In 40% of the cases, the affected breast must be completely removed. Although there are a number of very appropriate methods to reconstruct breasts, only about every 10th woman takes advantage to do so. Reasons given are, on the one hand, insufficient information by the attending physician and on the other hand, the reluctance of patients to undergo a further, physically and emotionally stressful operation.

As plastic, aesthetic and reconstructive surgeon, it is my job to be concerned about the possibility of breast reconstruction and to inform and give my patients courage in decision-making.

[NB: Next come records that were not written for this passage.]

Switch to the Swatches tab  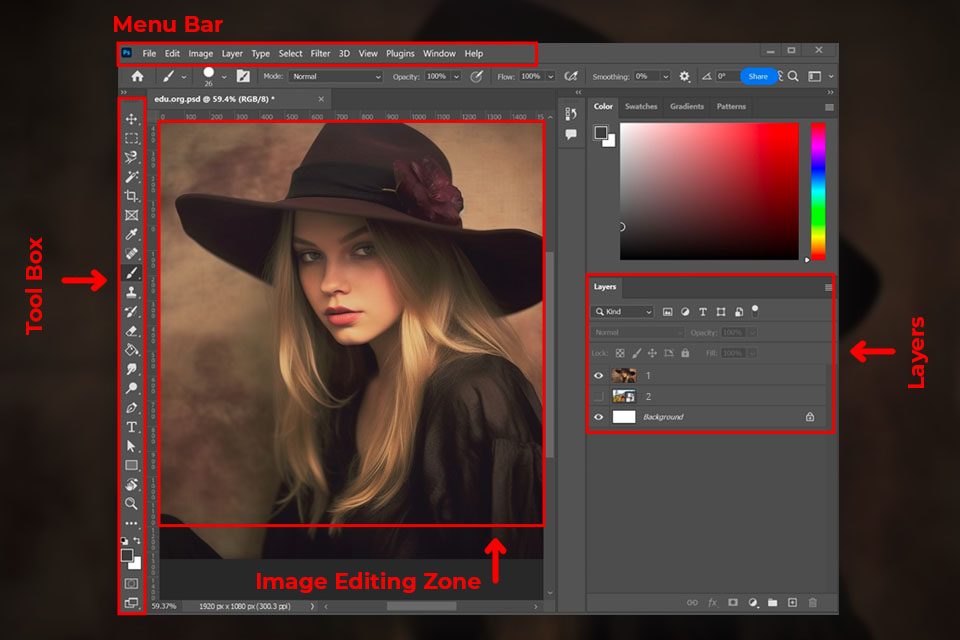click(641, 106)
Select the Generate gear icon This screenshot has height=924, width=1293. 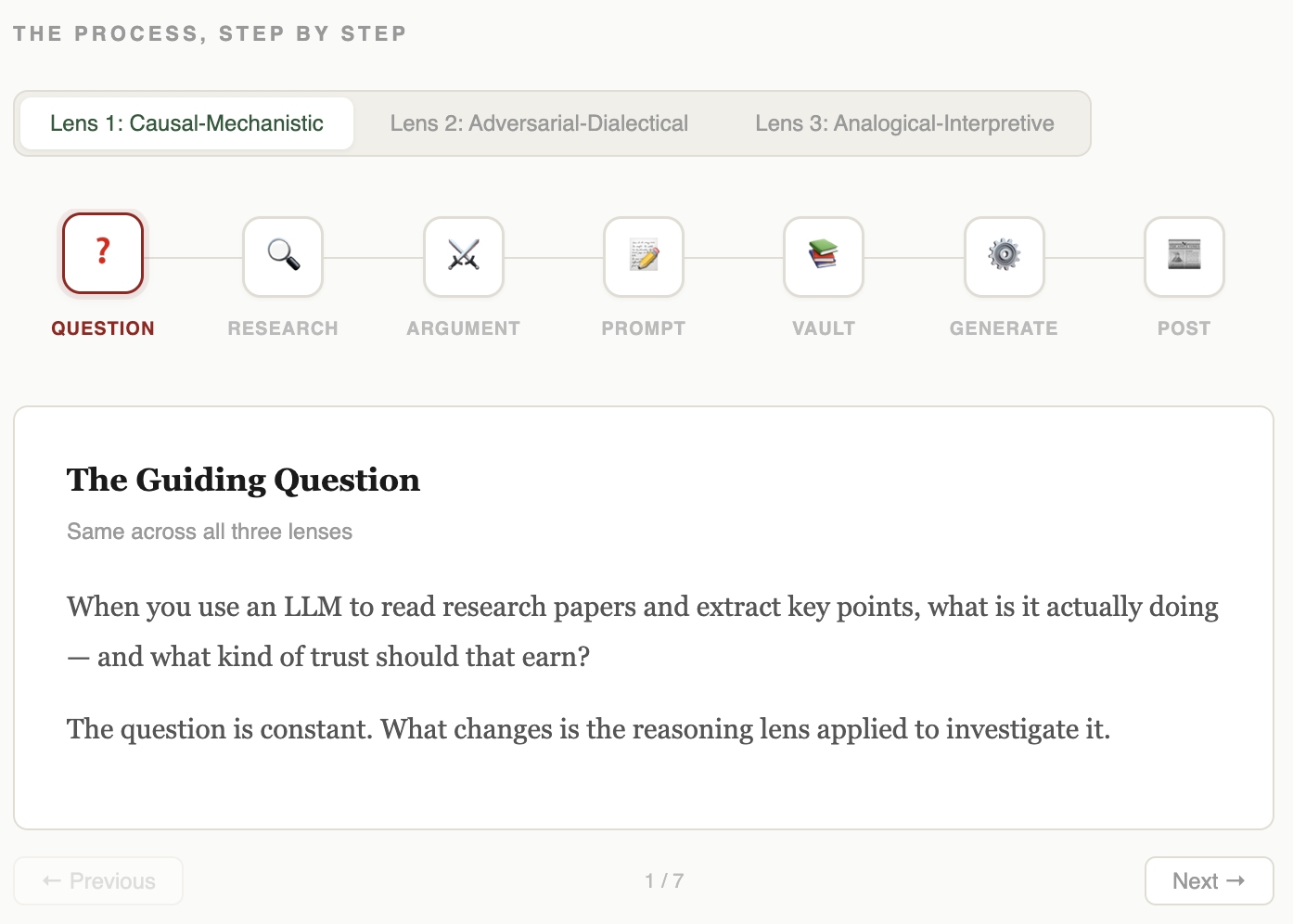coord(1005,257)
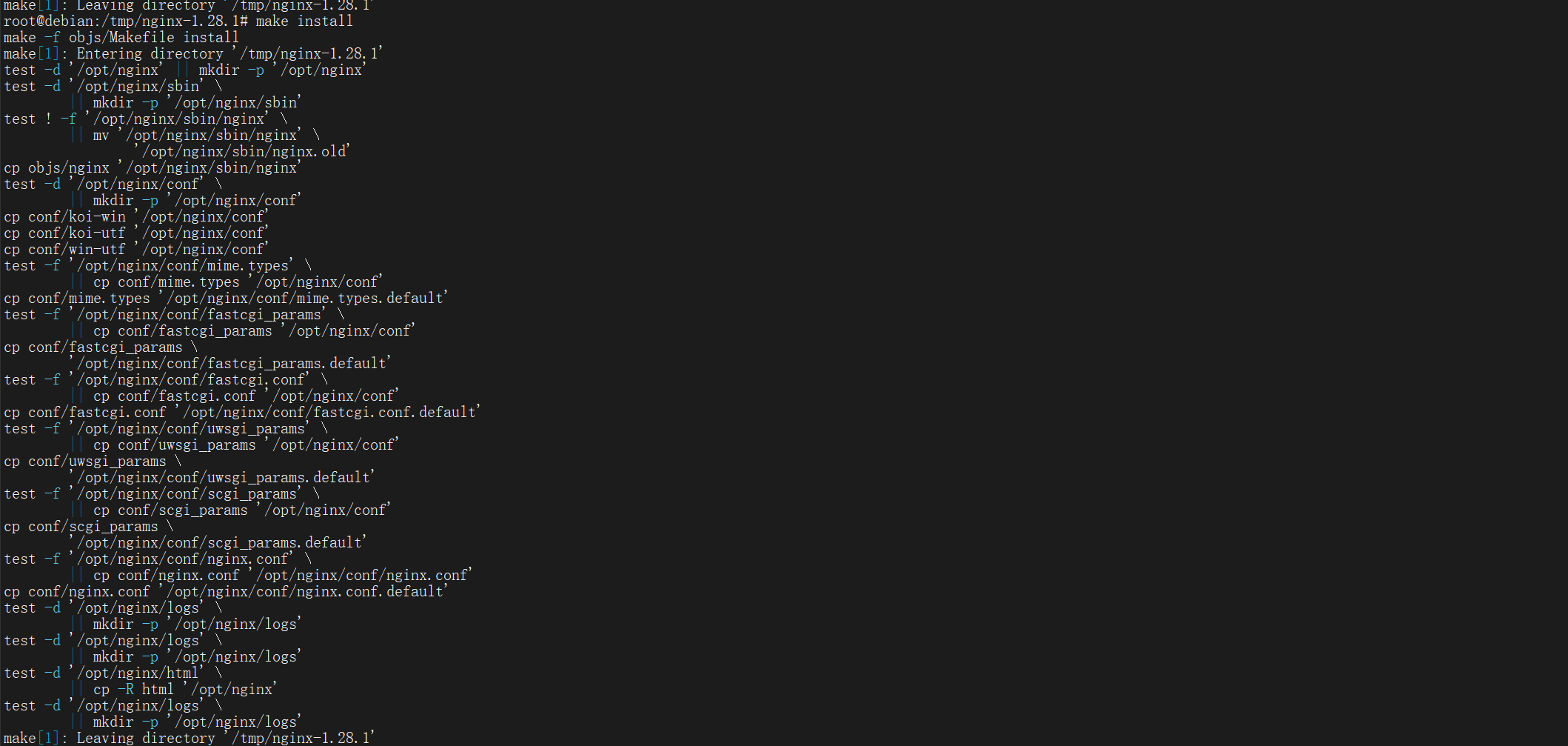Click the 'make -f objs/Makefile install' line
The width and height of the screenshot is (1568, 746).
click(x=121, y=38)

It is important to know that:

  • Restoration of the removed breast can very often be done simultaneously with cancer surgery. You do not have to wait 1-2 years for reconstruction.
  • Breast reconstruction can be done with the use of silicon-gel-filled breast implants or with autologous tissue (flaps or fat).
  • Restorations using body tissue, in the vast majority, look more natural and beautiful than reconstruction with implants and feel better.
  • The reconstruction operation, if it is done with own body tissue, is compatible with both chemotherapy and radiation therapy.
  • All health insurance covers the cost of both the procedure for the reconstruction, as well as all necessary follow-up operations (restoration of the nipple, shape approximation of the healthy breast, etc.).

The results of a successful breast reconstruction can readily be seen and bring massive relief in everyday life for those affected. Annoying prostheses in the bra or swimsuit are no longer necessary. In addition, breast reconstruction is often accompanied by an increase in self-esteem and is for those affected a great help in coping with life after the illness.